> EXCERPT PROVIDED
::::::::::

In this episode of Think Fast, Talk Smart, Hill and host Matt Abrahams discuss how leaders can foster cultures and environments where innovation thrives — where teams use communication and collaboration to “co-create the future together.”

Think Fast, Talk Smart is a podcast produced by Stanford Graduate School of Business. Each episode provides concrete, easy-to-implement tools and techniques to help you hone and enhance your communication skills.

Full Transcript

Note: Transcripts are generated by machine and lightly edited by humans. They may contain errors.

Matt Abrahams: Innovation requires effective communication, collaboration, and conflict.

I’m Matt Abrahams, and I teach strategic communication at Stanford Graduate School of Business. Welcome to Think Fast, Talk Smart, the podcast.

[00:00:17]
Today, I’m excited to speak with Linda Hill. Linda is a professor of business administration at Harvard Business School. Her research focuses on leadership development, building agile, innovative organizations and implementing global strategies. Linda is also the author of three important and popular books, Becoming a Manager, Collective Genius: The Art and Practice of Leading Innovation and Being the Boss and The 3 Imperatives of Becoming a Great Leader.

Linda, thanks for being here and thanks to our friends at HBR for allowing us to record in their studio.

Linda Hill: It’s a real pleasure to be with you.

[00:00:53]
Matt Abrahams: Excellent. I look forward to our conversation. Up for getting started?

Linda Hill: Yes, I am.

Matt Abrahams: All right. I find your research really interesting and important. One outcome of your work is your distinction between leading for innovation and leading for change. Can you help us understand the difference between the two?

Linda Hill: Yes, I’d be glad to. So I am a protégé of John Cotter and Warren Bennis. And they taught us that leadership was about dealing with change or coping with change. So leadership was about, if you will, coming up with a vision, communicating that vision, and inspiring people to want to fulfill that vision.

[00:01:25]
I always thought that was leadership. I went out and talked to people who were exceptional leaders of innovation, individuals who had built teams, organizations, or even ecosystems that were able to routinely innovate. And when I asked them, what do they do? What is leadership about? A few of them said to me, well, you know what? I don’t even read leadership books because they immediately say you’re supposed to have a vision.

But you know what? When you’re trying to do breakthrough innovation, you have no vision. You don’t know the answer. The only reason I took this job is I have no vision. Now that is actually not completely accurate because everyone that I’ve studied, who’s really good at this, was a visionary. But they also understood that innovation was not about an individual coming up with an idea or a new idea. Instead, innovation is the result normally of the collaboration of people with diverse expertise and diverse perspectives coming together, being able to collaborate, being able to experiment together and learn as quickly as they can to come up with a solution to some problem or some opportunity.

So it turns out that leading innovation, as one of them put it, is the following. It is not about saying to people, I have a vision, follow me to the future. Instead, it’s about saying, let me create an environment in which a group of us will be willing and able to co-create that future together.

[00:02:38]
Matt Abrahams: I find this really, really fascinating. Can you explain for us some of the components that go into that culture of innovation or that environment that allows for that innovation to happen? And what role does communication play in that?

::::::::::

> SUPPLIED INFORMATION
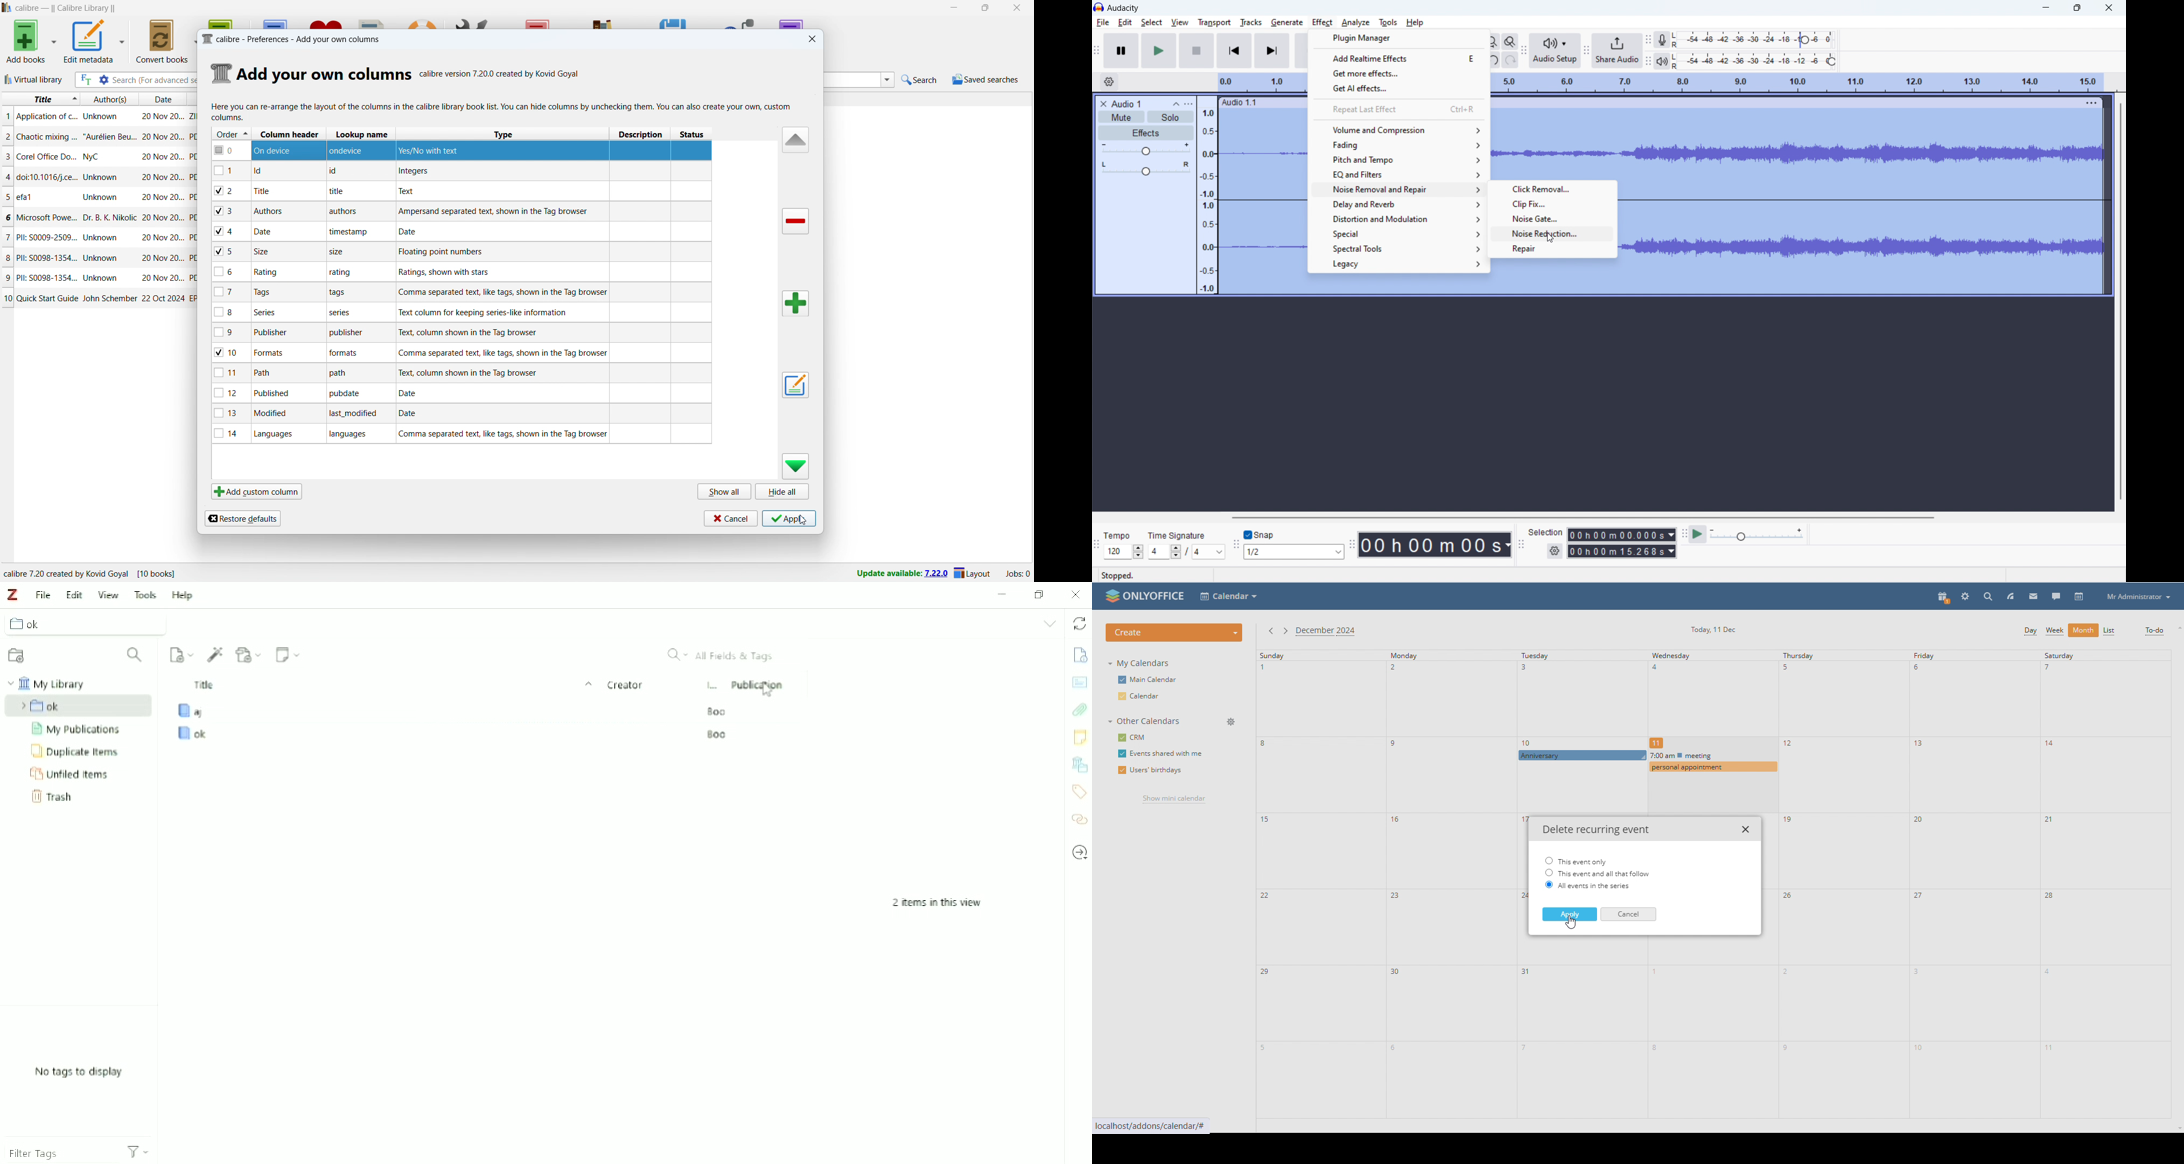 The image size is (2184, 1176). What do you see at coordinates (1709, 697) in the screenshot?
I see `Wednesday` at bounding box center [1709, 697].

::::::::::

> GIVEN INSTRUCTION 1
Retype the section of the podcast transcript that starts with "Linda, thanks for" and continues through "fulfill that vision.".
> GIVEN INSTRUCTION 2
Decide whether each statement agrees with the podcast transcript, giving yes or no followed by the exact words of the transcript that settle it: (a) Linda Hill is a professor of business administration at Harvard Business School; (b) the transcripts are produced entirely by humans; (c) according to Hill, none of the people she studied who excelled at leading innovation were visionaries.

> FINISHED ANSWER 1
Linda, thanks for being here and thanks to our friends at HBR for allowing us to record in their studio.

Linda Hill: It’s a real pleasure to be with you.

[00:00:53]
Matt Abrahams: Excellent. I look forward to our conversation. Up for getting started?

Linda Hill: Yes, I am.

Matt Abrahams: All right. I find your research really interesting and important. One outcome of your work is your distinction between leading for innovation and leading for change. Can you help us understand the difference between the two?

Linda Hill: Yes, I’d be glad to. So I am a protégé of John Cotter and Warren Bennis. And they taught us that leadership was about dealing with change or coping with change. So leadership was about, if you will, coming up with a vision, communicating that vision, and inspiring people to want to fulfill that vision.

> FINISHED ANSWER 2
(a) Yes: "Linda is a professor of business administration at Harvard Business School."
(b) No: "Transcripts are generated by machine and lightly edited by humans."
(c) No: "everyone that I’ve studied, who’s really good at this, was a visionary."